May 9, 2018 at 11:06 pm

This could potentially do for handwritten documents what Google Books did for printed matter

I hope not. 99% of google-scanned books that I have encountered when searching for something are character salads tossed in an OCR shredder.
DF says

May 10, 2018 at 12:29 am

That is not the case at all and you should revisit your assumptions. Google’s OCR is amazing, even for older books with long S’s and other typographical oddities. That’s not to say they don’t have other problems with copyright and actually showing you the books you want to find (and not hiding them with some predictive search algorithm). But lack of quality OCR is not one of them.
geekosaur says

May 10, 2018 at 12:30 am

The jigsaw business is more or less intended to prevent shredded character salad, though.
Stu Clayton says

May 10, 2018 at 1:05 am

I have no cause to revisit my assumptions, because I’m not making assumptions. I report my experience. That’s why I wrote “books that I have encountered”. To deny me my experience would involve not different assumptions, but impertinence.

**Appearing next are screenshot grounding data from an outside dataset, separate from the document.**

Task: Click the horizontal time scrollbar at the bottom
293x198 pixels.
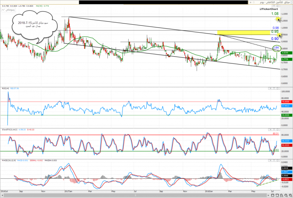Action: point(130,195)
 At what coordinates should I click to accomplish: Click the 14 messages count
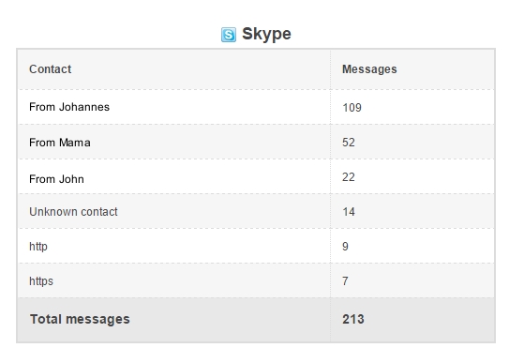pyautogui.click(x=348, y=212)
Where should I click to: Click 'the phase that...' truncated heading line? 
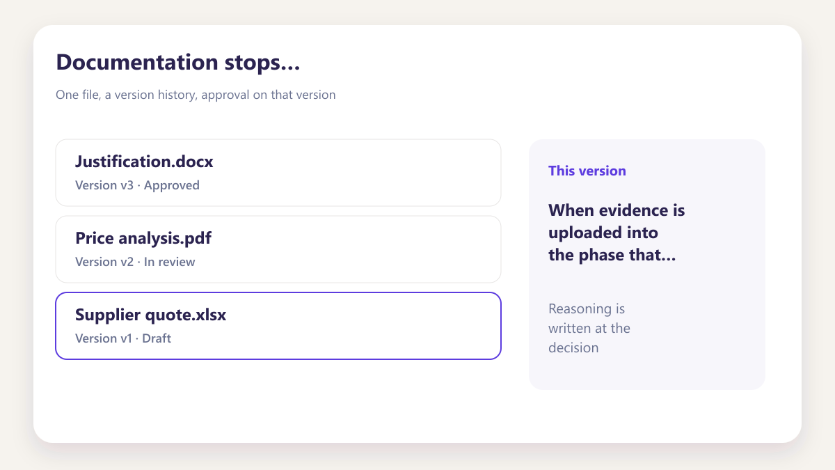click(x=612, y=255)
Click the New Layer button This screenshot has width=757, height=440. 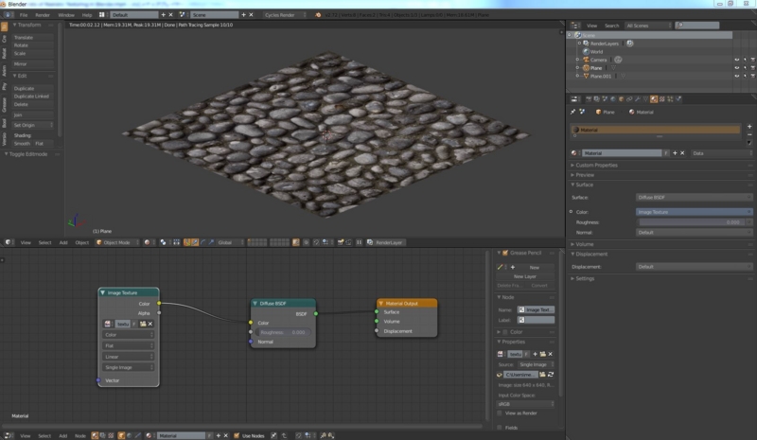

Others may have other experiences. I did not generalize to all of Google Books.

I can imagine a simple explanation for this – different people look for different words from different semantic fields, and end up with different books that have been scanned. For example, I often have searched for German words, and far too often got mis-hits in scan-garbled Frakturschrift. The kind of things I search for tend to turn up in 18C and 19C books.

As a result, when a hit link begins with “books.google.de” and I see a 18C date in the summary, I now usually don’t bother to follow it.
Stu Clayton says

May 10, 2018 at 1:28 am

By contrast, here’s a claim from the article that is based on revisitable assumptions:

# Like all artificial intelligence, the software will improve over time #

I like a good laugh early in the morning.
DF says

May 10, 2018 at 1:33 am

Exactly, it’s missing the point that Google Books only got so good because they crowdsourced their character recognition to tens of millions of people through reCaptchas, not some magical self-improving AI.
Stu Clayton says

May 10, 2018 at 1:39 am

Hey, that’s pretty cute, I didn’t know that ! I had imagined that those weird letters were intended only to stymie sneaky software character recognition. It had not occurred to me that you could kill two birds with this one stone.
maidhc says

May 10, 2018 at 1:57 am

If they just scanned the text and made it available, it would be a help. Even if the OCR wasn’t perfect, if it could be something an area specialist could start with and correct.

It could possibly improve because I imagine the same scribes were writing for years. You might be even able to recognize a particular person’s handwriting and train the model on that specific person.

However there are a lot of potential problems too. Old parchment books tend to have weird marks on them, or even holes in the parchment, the ink eats through the page to the other side, and things like that.

But talking about crowdsourcing may be a little optimistic, because the size of the crowd that can read medieval Latin handwriting has got to be pretty small. I guess you could train SCA enthusiasts, re-enactors and people like that, to increase the size of the pool.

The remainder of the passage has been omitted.